Heh, heh.  Someone could buy the one on Ebay, open it up, do a high 
resolution scan of the thing, and we can make reverse engineering it 
a Compact Macs List project.  :-)

If there aren't any PLDs in the thing, I'd say that it would be 
pretty straight forward, with the most difficult part tracking down 
any rare or obsolete parts.

I'm trying to clone the external floppy mechanism for the Outbound 
Laptop Model 125 at the moment.   It used a "standard" PC notebook 
floppy mechanism with a circuit card controller stuck on the 
interface.   This is interesting, because I've heard it said (well, 
read it written) that it isn't possible to get a PC floppy drive to 
do the 800K floppy dance that Mac floppies do, yet this one does.

The bad news is that there is a GAL 16V8 in the thing which is 
programmed in register mode (is a state machine, uses feedback).   So 
before I go any further I'll need to figure out how the thing is 
programmed.  On the bright side, the 16V8 is about the smallest PLD 
you're likely to run into.   There are only eight inputs and eight 
outputs.  The thing could be much larger.

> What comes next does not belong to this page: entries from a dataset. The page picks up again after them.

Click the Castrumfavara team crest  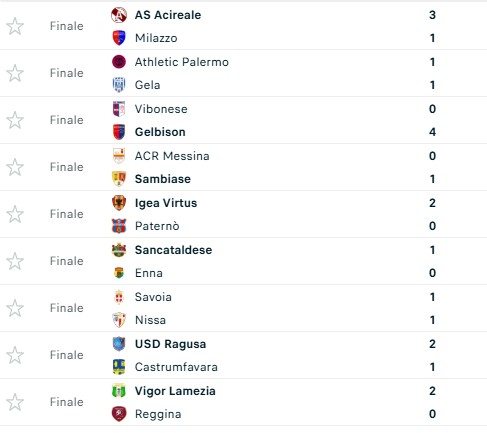tap(119, 367)
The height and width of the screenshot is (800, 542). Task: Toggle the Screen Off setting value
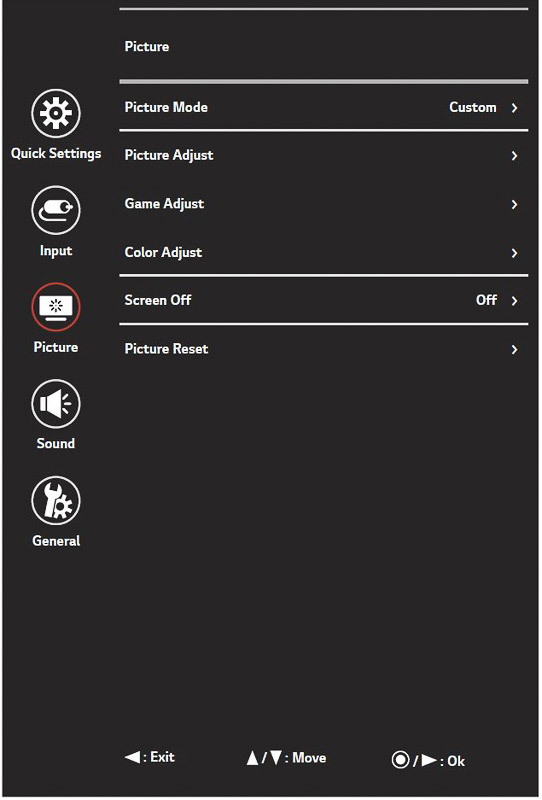[486, 300]
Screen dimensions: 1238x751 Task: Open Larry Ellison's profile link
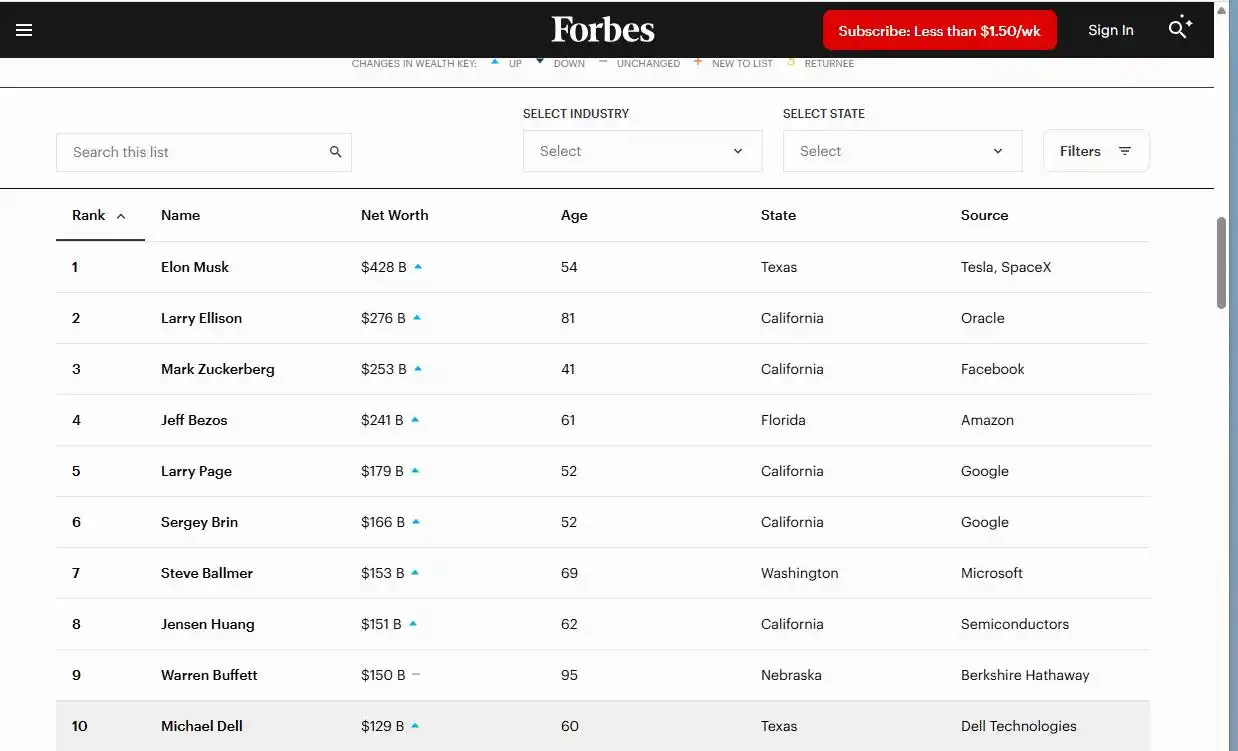point(201,318)
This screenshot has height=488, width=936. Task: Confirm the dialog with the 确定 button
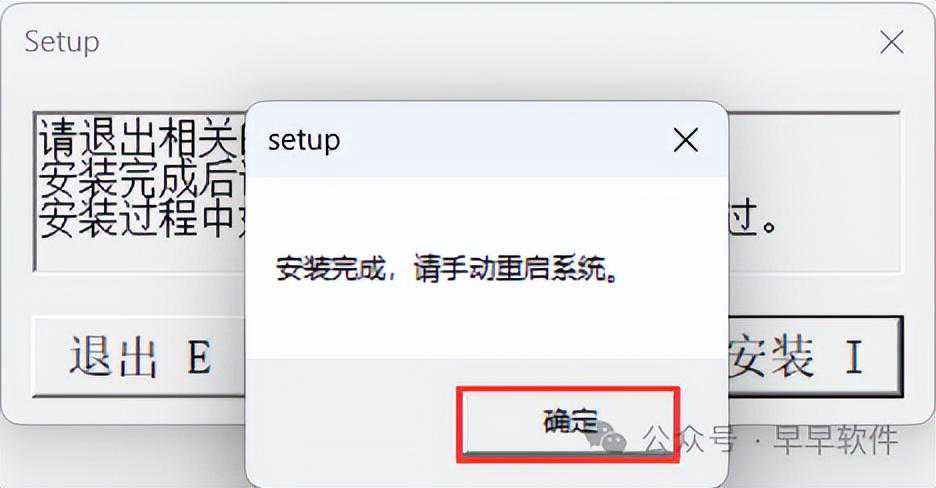coord(568,423)
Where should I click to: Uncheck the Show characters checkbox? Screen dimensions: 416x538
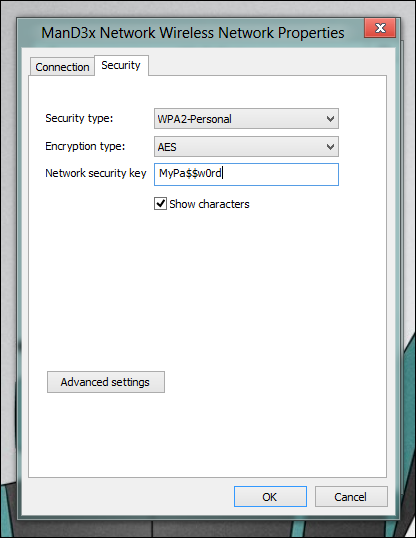[160, 204]
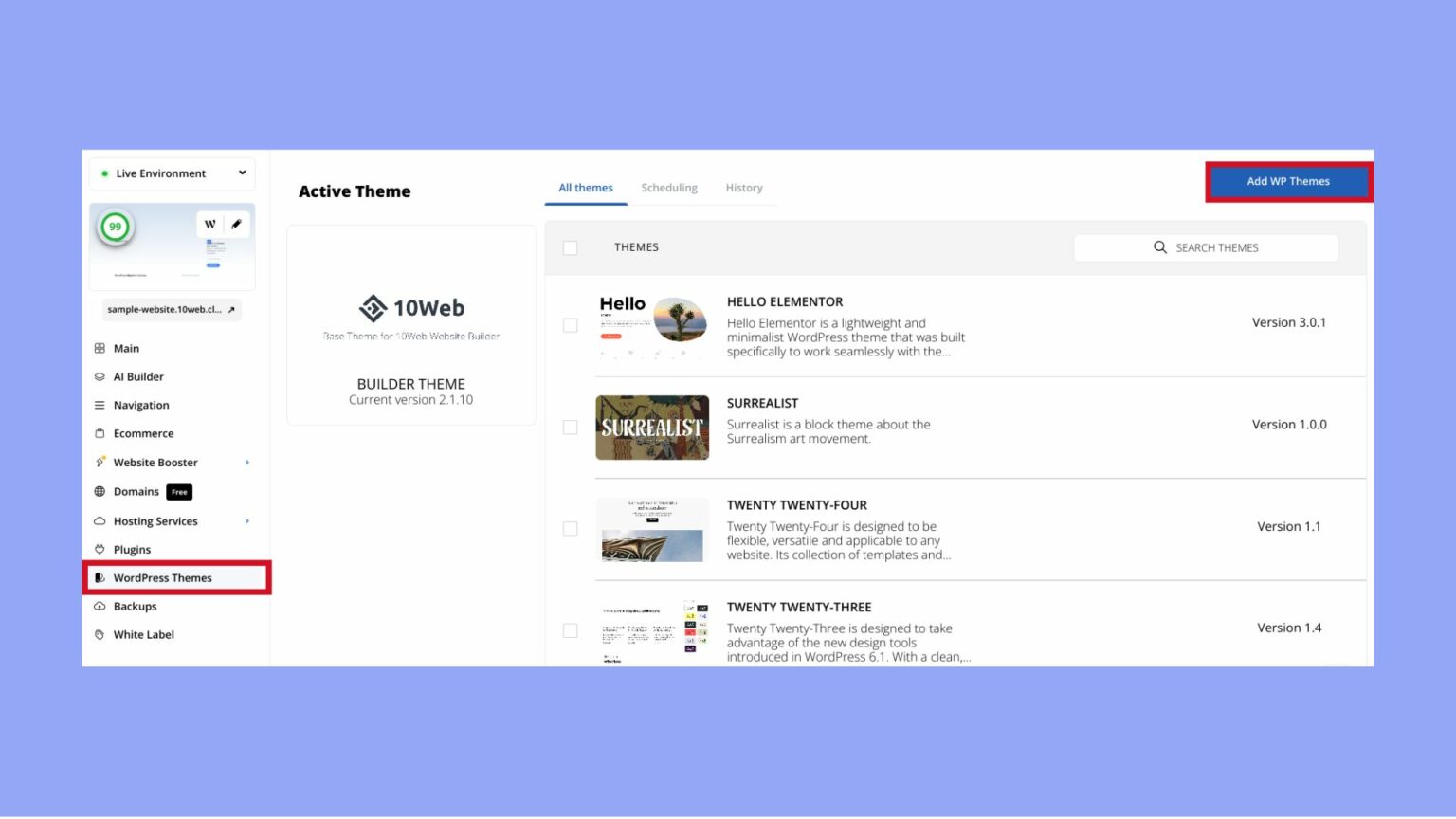Click the pencil edit icon on the site preview
This screenshot has height=819, width=1456.
(x=236, y=224)
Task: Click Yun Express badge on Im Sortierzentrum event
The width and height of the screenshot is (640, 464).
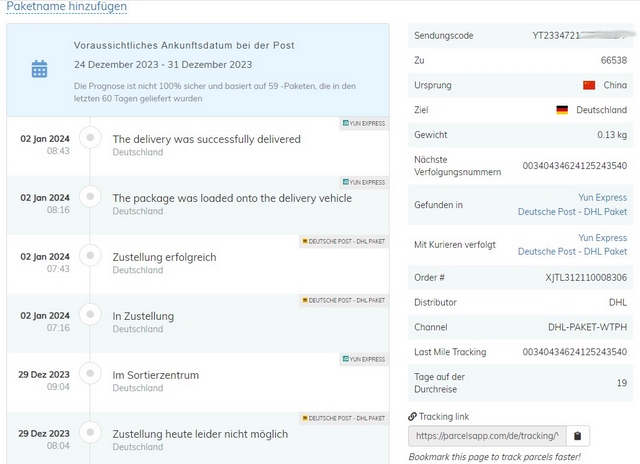Action: [362, 359]
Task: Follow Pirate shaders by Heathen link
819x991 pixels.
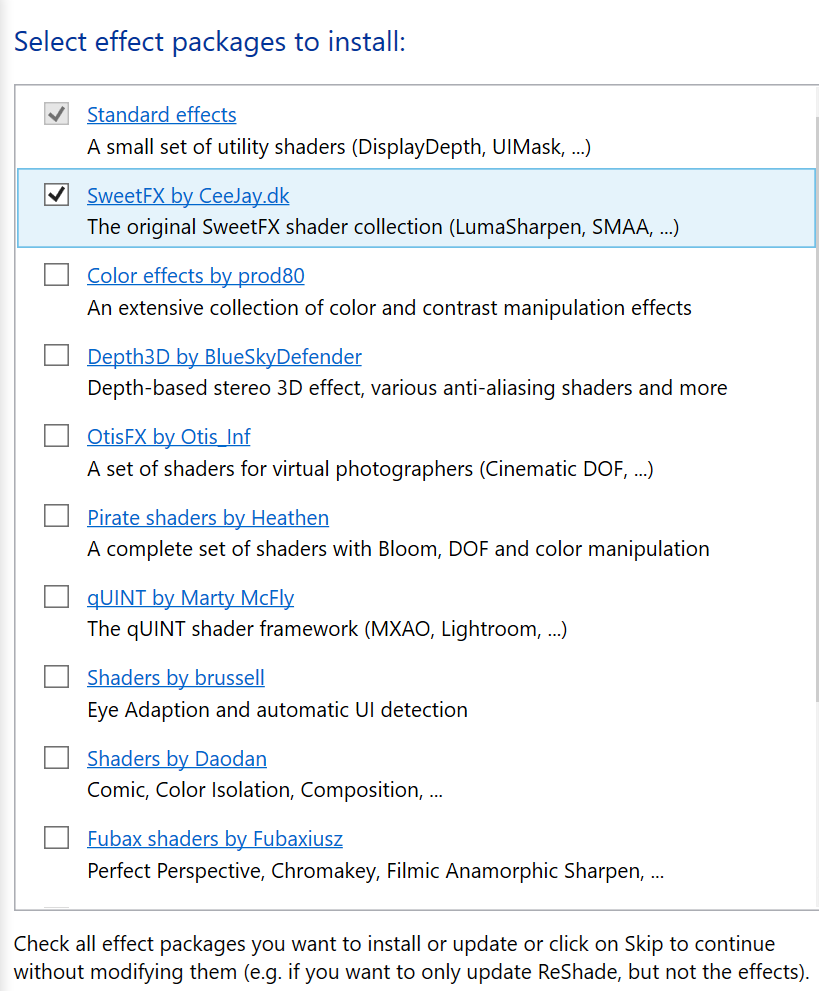Action: point(208,518)
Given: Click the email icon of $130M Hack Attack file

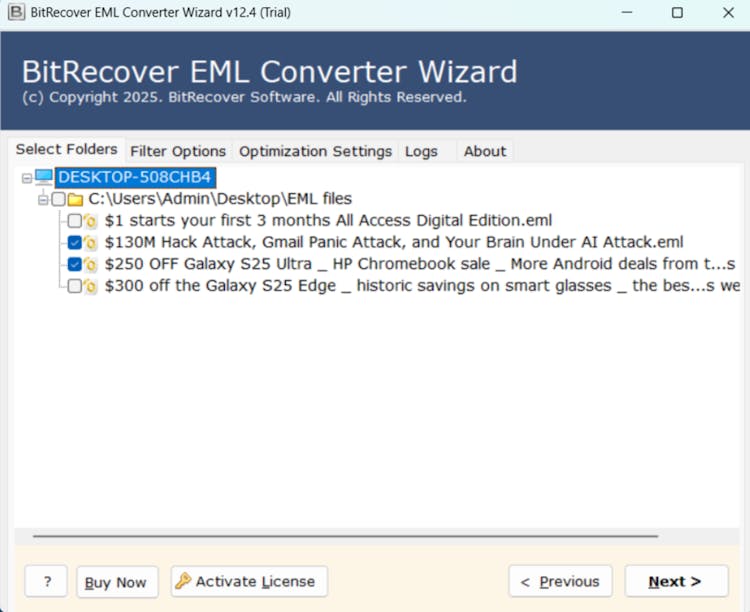Looking at the screenshot, I should click(x=91, y=243).
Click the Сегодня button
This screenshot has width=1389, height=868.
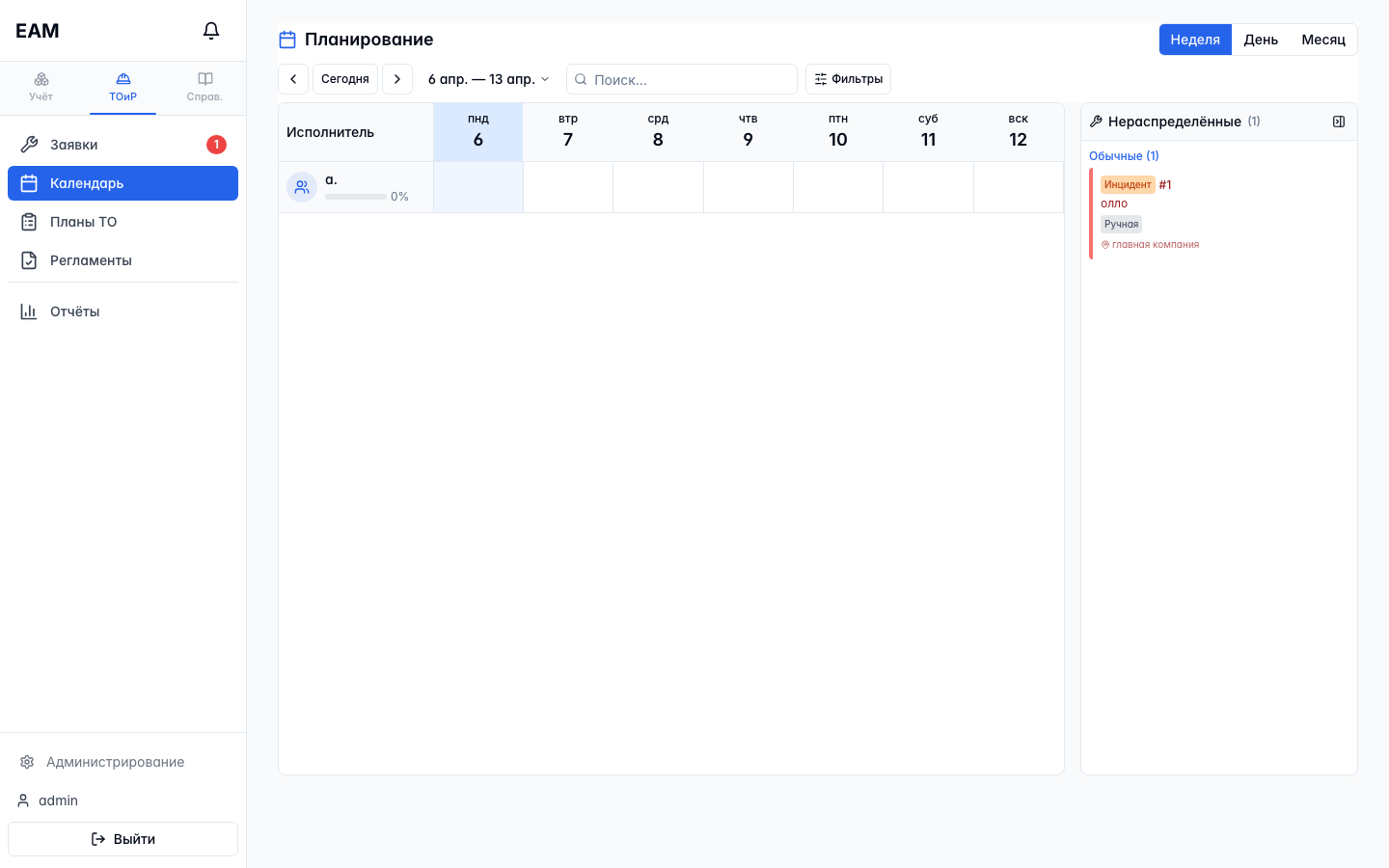pos(345,79)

The other pain is that the thing uses a 37C65 floppy controller chip, 
92C32 floppy controller (somethign to do with clocks), and a Xicor 
9103 digital potentiometer, amongst others.   These are obsolete 
parts and I'm getting quotes of $6 - $11 each for the various chips. 
You'd expect to pay $2 - $3 for chips of their complexity 
ordinarily--at least I would.  Maybe I'm overly optimistic and cheap. 
There is also a handful of regular logic chips (74 series) and an 
85C30.   Anyway, suddenly this project would cost more than $20 each 
just in parts before even considering the circuit board and such. 
Sigh.

Maybe I should take Phillip's advice and rather than reverse engineer 
it, design it anew with more modern parts.  That might get the 
component count down.  The problem is that I don't really know the 
specs to which it was designed.   The interface back to the Outbound 
laptop was some kind of proprietary interface.   It must be some kind 
of interface that the 85C30 understands because that's the first 
thing (logically speaking) on the interface card.  And the SCSI 
adapter, which connects to the same interface uses a 53C80 SCSI chip, 
so the interface must speak something a 53C80 understands as well.